Continuing he said, “Then they came to the crux of the matter which was a story we carried in January about the Chief of Staff to the President. It’s a story we got and we had our sources. In fact, they were not concerned about the veracity of the story; their major concern was to know the sources of the story. ‘Who do you have in the Presidency? Who are your sources there?’ they kept asking me.”

Olatunji said the secret agents ransacked his phones and got his source for the story. He said the whereabouts of his source in the Presidency have remained unknown since the incident.

Close shave with death

The editor said he could have been killed and nobody would have known but for the intervention of some watchdogs including the International Press Institute, the Nigerian Union of Journalists and the Nigerian Guild of Editors.

“I was detained on March 15 and released on March 28. There was nothing like body contact, nobody hit me but the psychological torture alone. Some of them (the detectives) threatened me, subtle and open threats,” he recounted.
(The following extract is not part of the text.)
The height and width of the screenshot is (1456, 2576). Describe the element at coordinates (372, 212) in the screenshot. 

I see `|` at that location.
“Sometimes they would give us three slices of bread. I never took their tea and beans. They got angry but I said I won’t taste those two things.
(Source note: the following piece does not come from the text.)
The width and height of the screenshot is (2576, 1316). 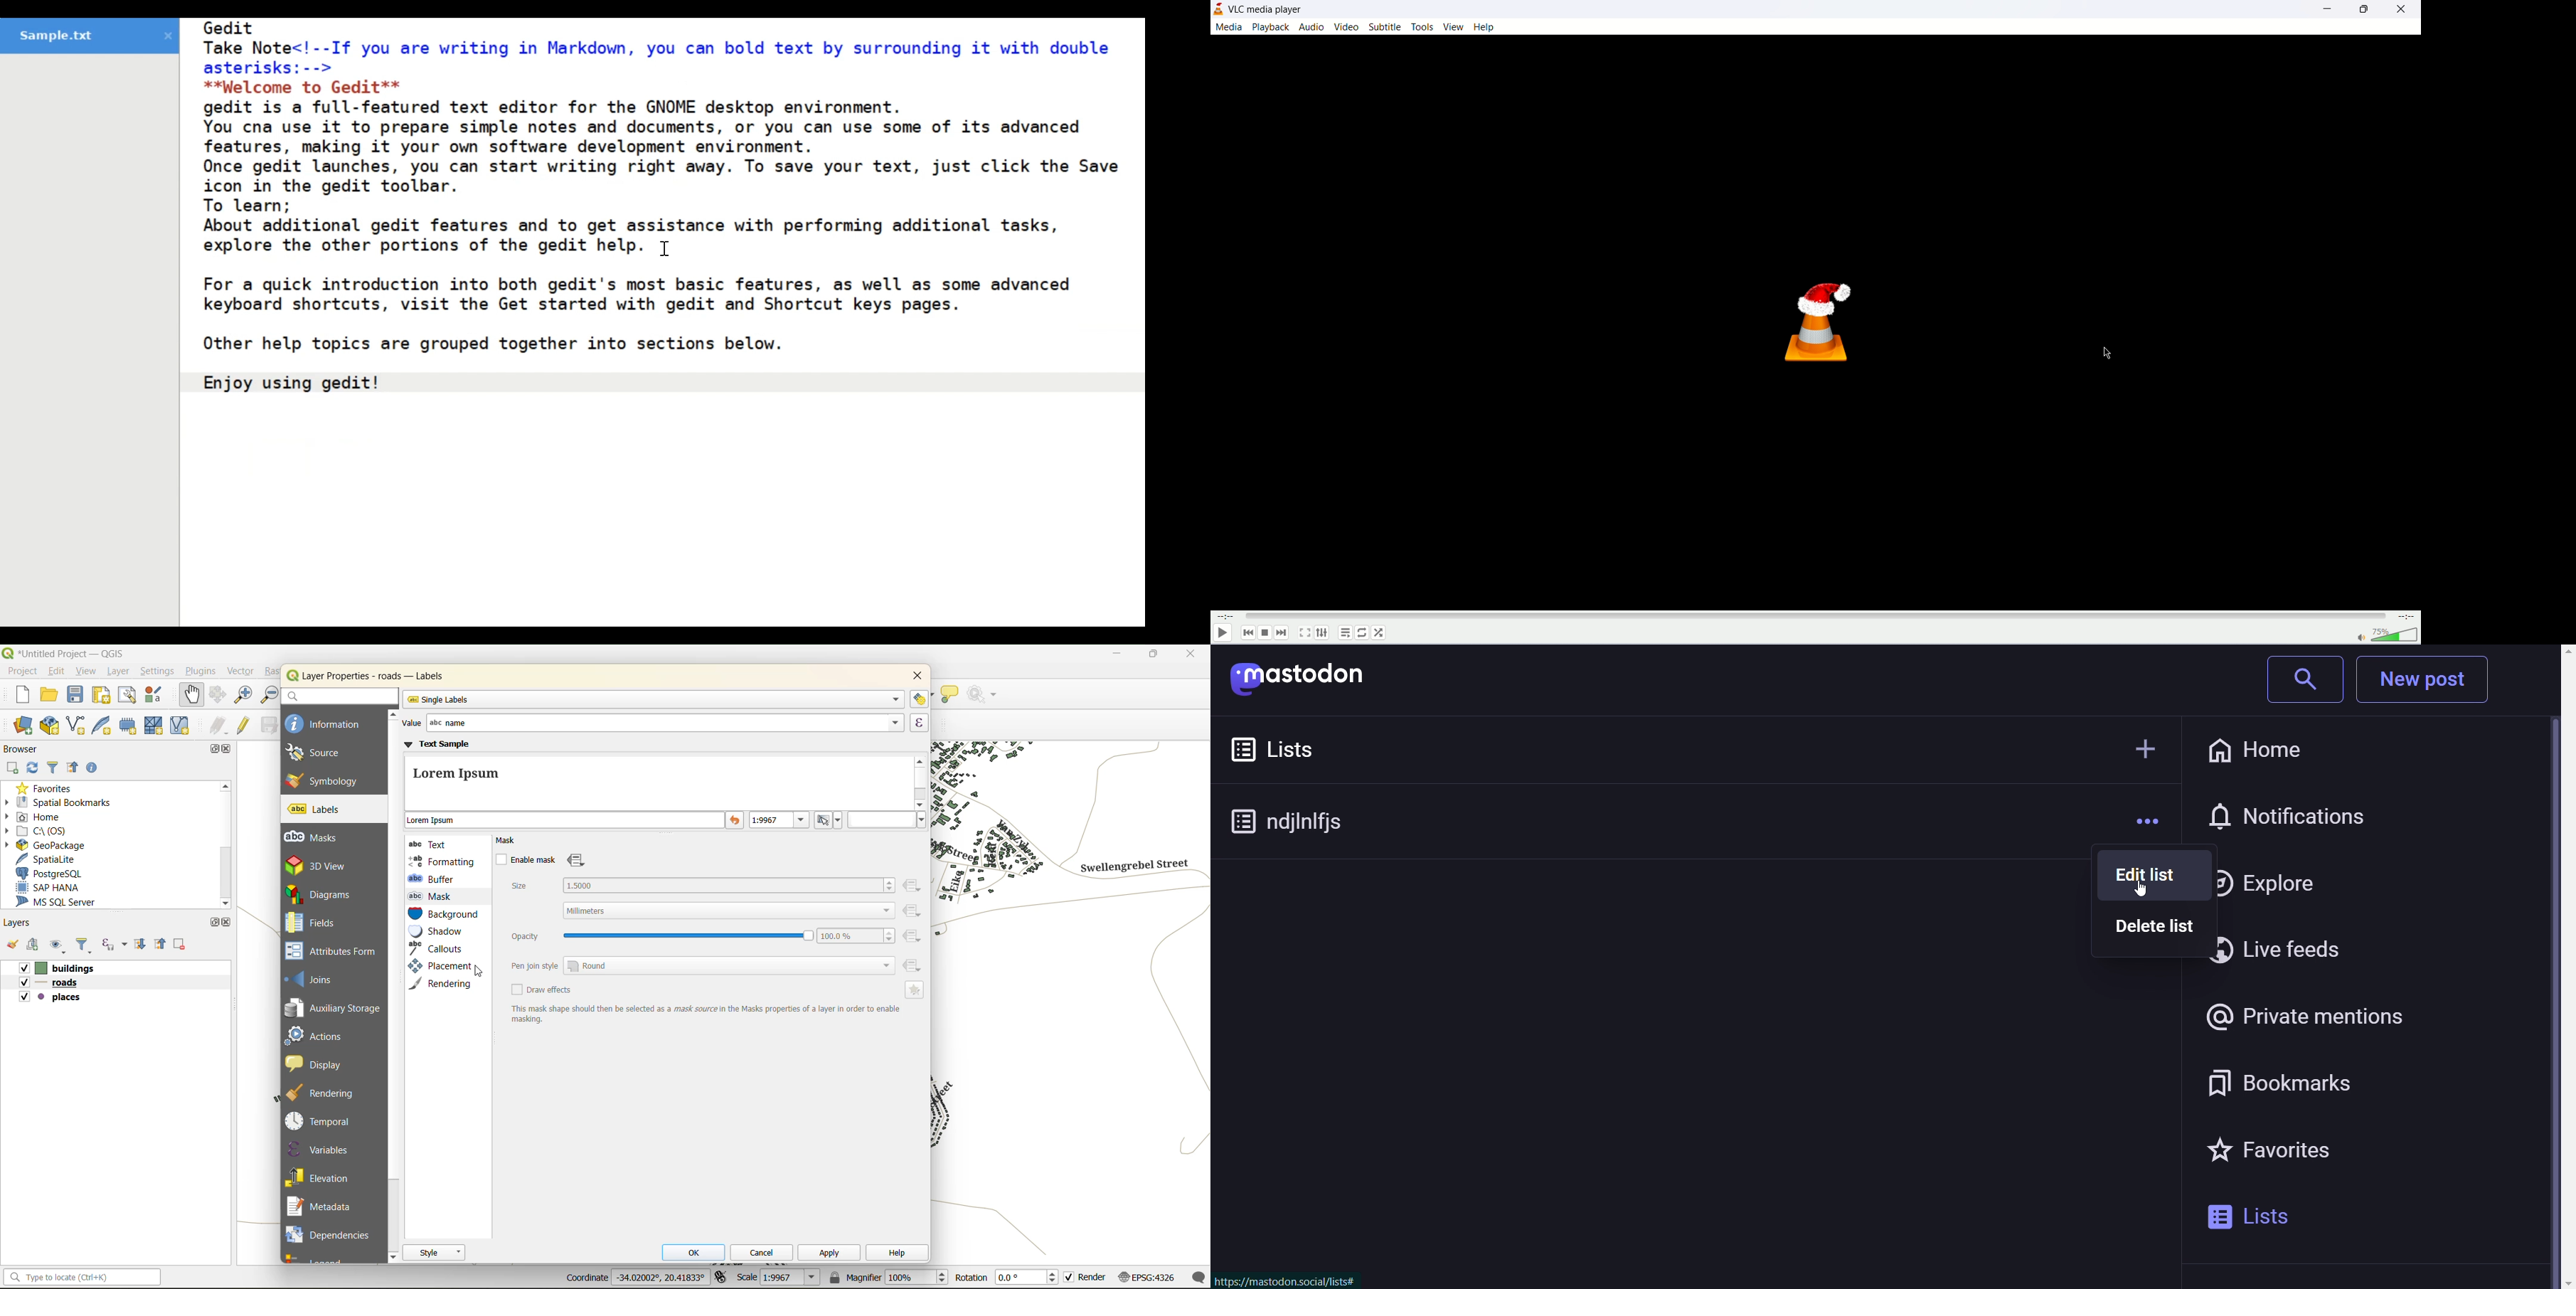 I want to click on style, so click(x=435, y=1252).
“They gave me three slices of bread and I would go into the toilet to drink water with my bare hands, directly from the tap.
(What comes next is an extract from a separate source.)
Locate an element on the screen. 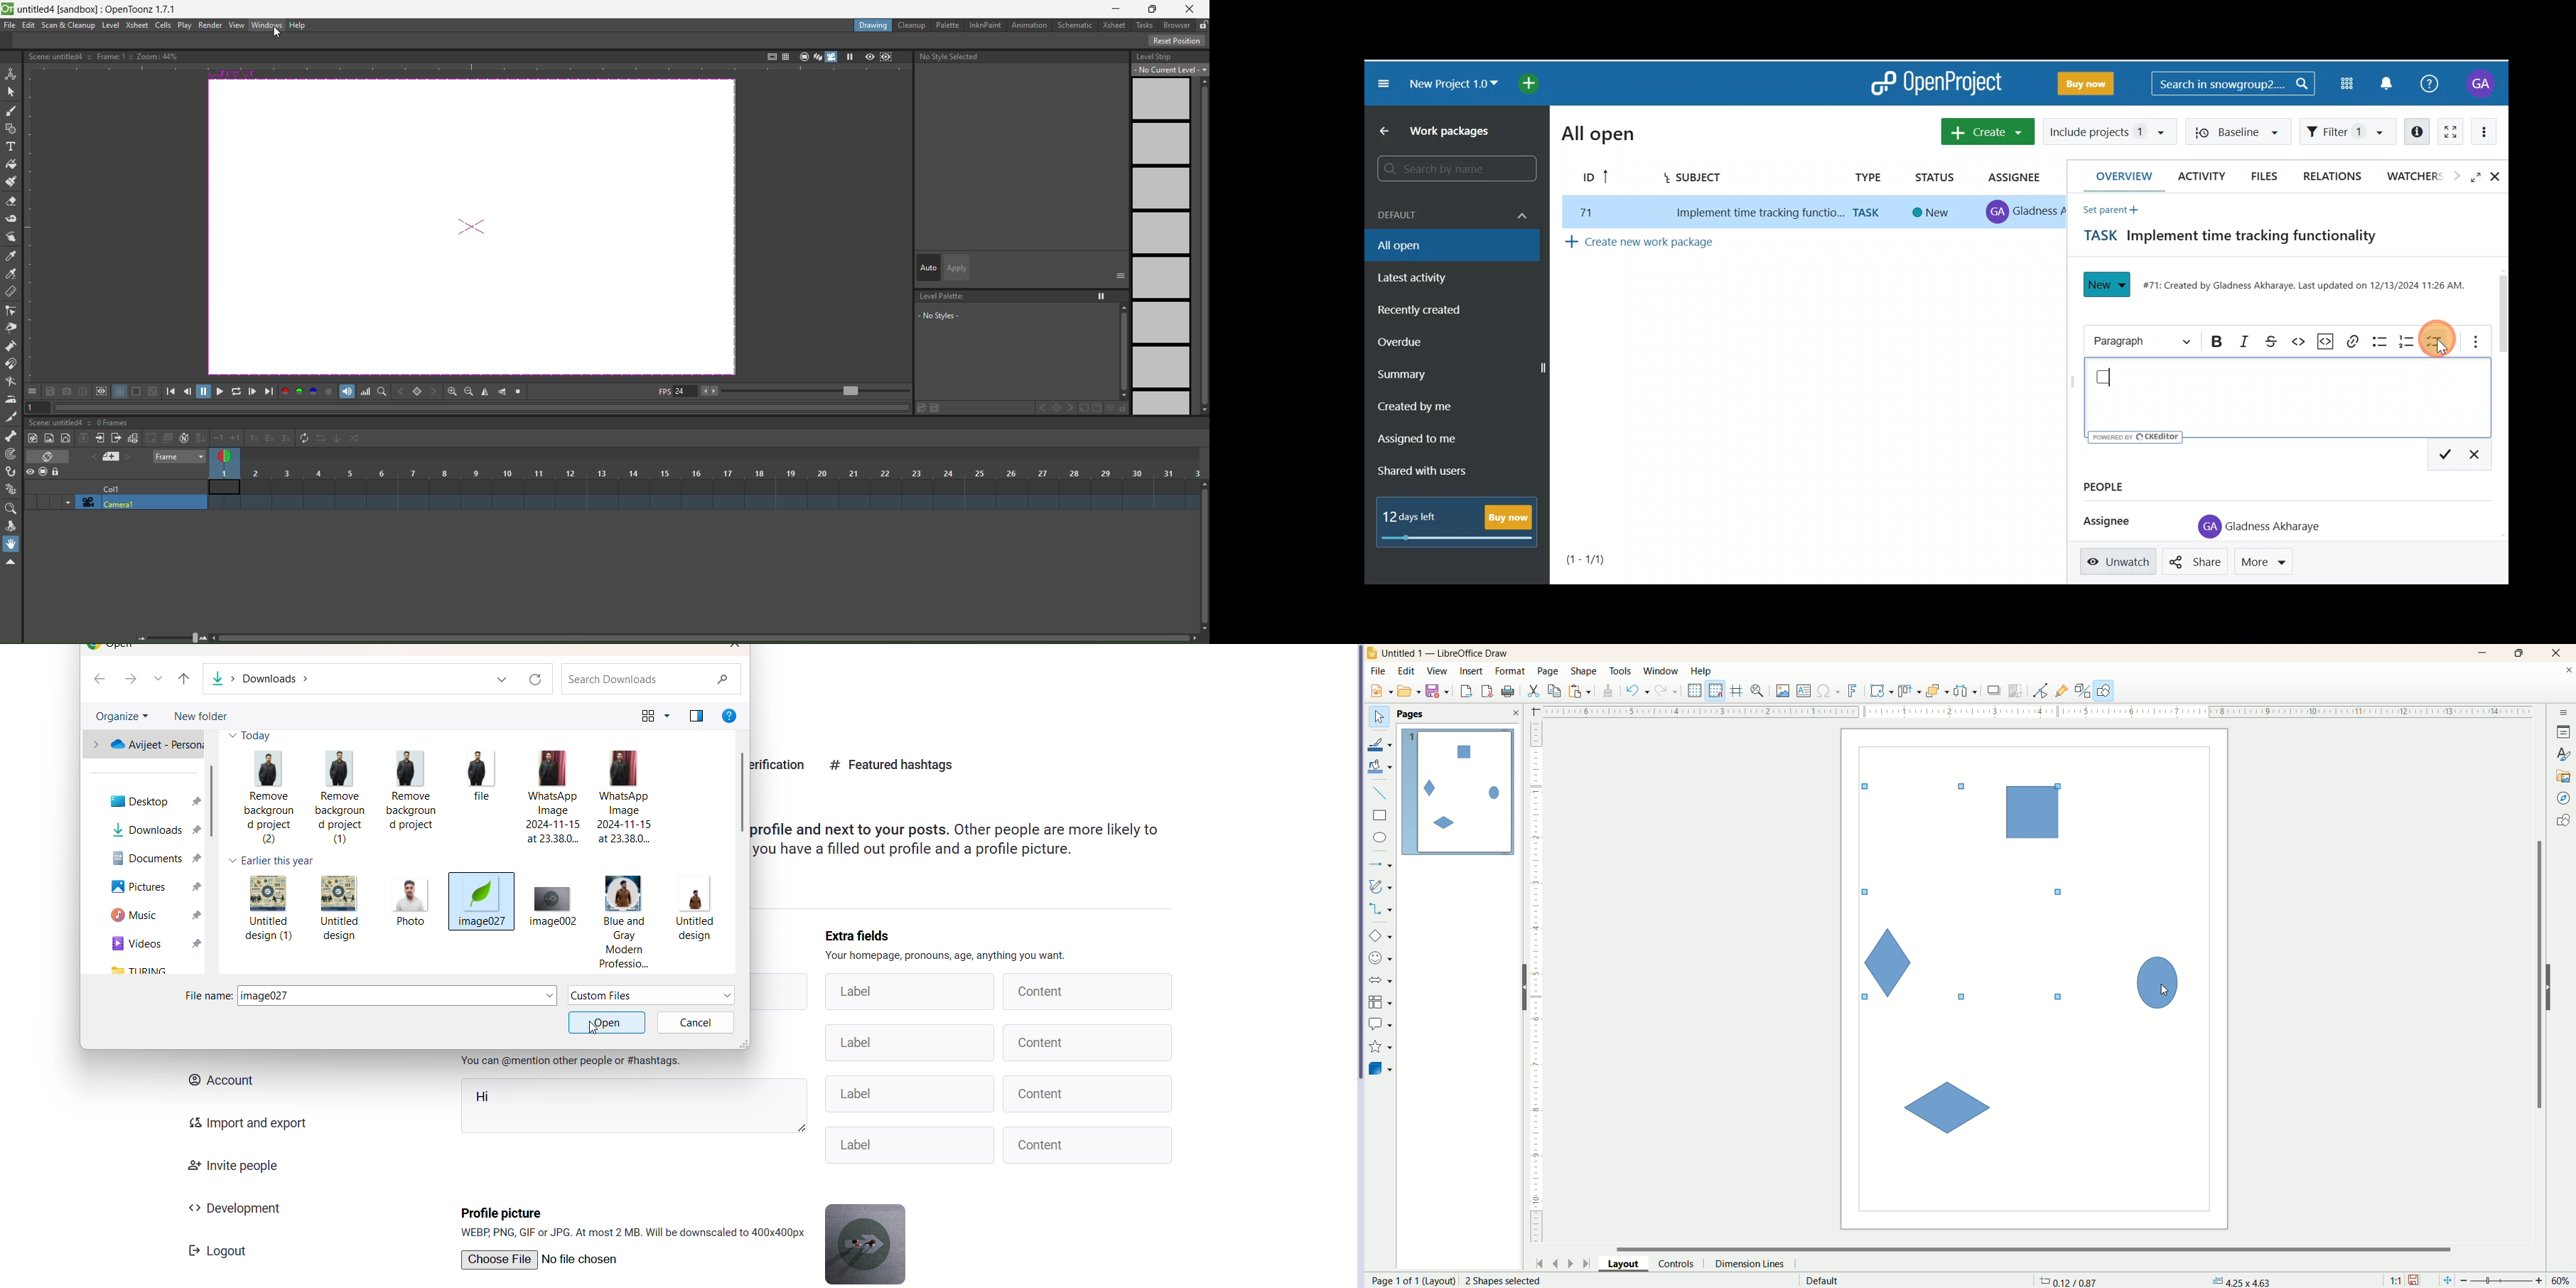  horizontal scroll bar is located at coordinates (2042, 1248).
“There was no way I could know the time of the day because when you are there, you don’t know daytime or nighttime. It was all dark all through.

“The experience was chilling, terrifying because I have never had it so bad with security agencies.

“In this case, nobody knew where I was, anything could have happened. In fact, they told me they could have killed me and nobody would know anything. And you could see that from their attitude because from what I learnt, they kept denying it until March 27 or so when the IPI came out and told them: ‘You are having this man in your custody, he is there, you have to release him. And then the NSA and the Minister of Information intervened. Up till that period, they denied it. So, within that period, they could have done anything to me. In fact, they told me they could have killed me and nobody would know.”

On how he was released after 14 days, he said it was “gangster-like” as the security operatives did not let senior journalists who came to sign documents for his bail to know where he was detained.

According to Olatunji, the security operatives moved him out of the underground cell and gave instructions to his colleagues to meet them at a location in Abuja at midnight.

“They removed the blindfold from my face and that would be the first time in 14 days that I would see sunlight.

The condition is that whenever they need me in court, they (my guarantors) would have to produce me.”

“I don’t think they would ever get back to me,” he said.

The journalist thanked the IPI, the Nigerian Union of Journalists and the Nigerian Guild of Editors for standing by him through his trial. “The solidarity they have displayed in my case is overwhelming. They really tried.”

Commenting on the matter, Akande asked the military authorities to conduct a probe into the incident, saying that it was bad for democracy, and “bad showcasing” for the military and President Bola Tinubu. “We can’t militarise the media space. If there is an issue with a story, deal with it the civilian way,” said the ex-presidential aide.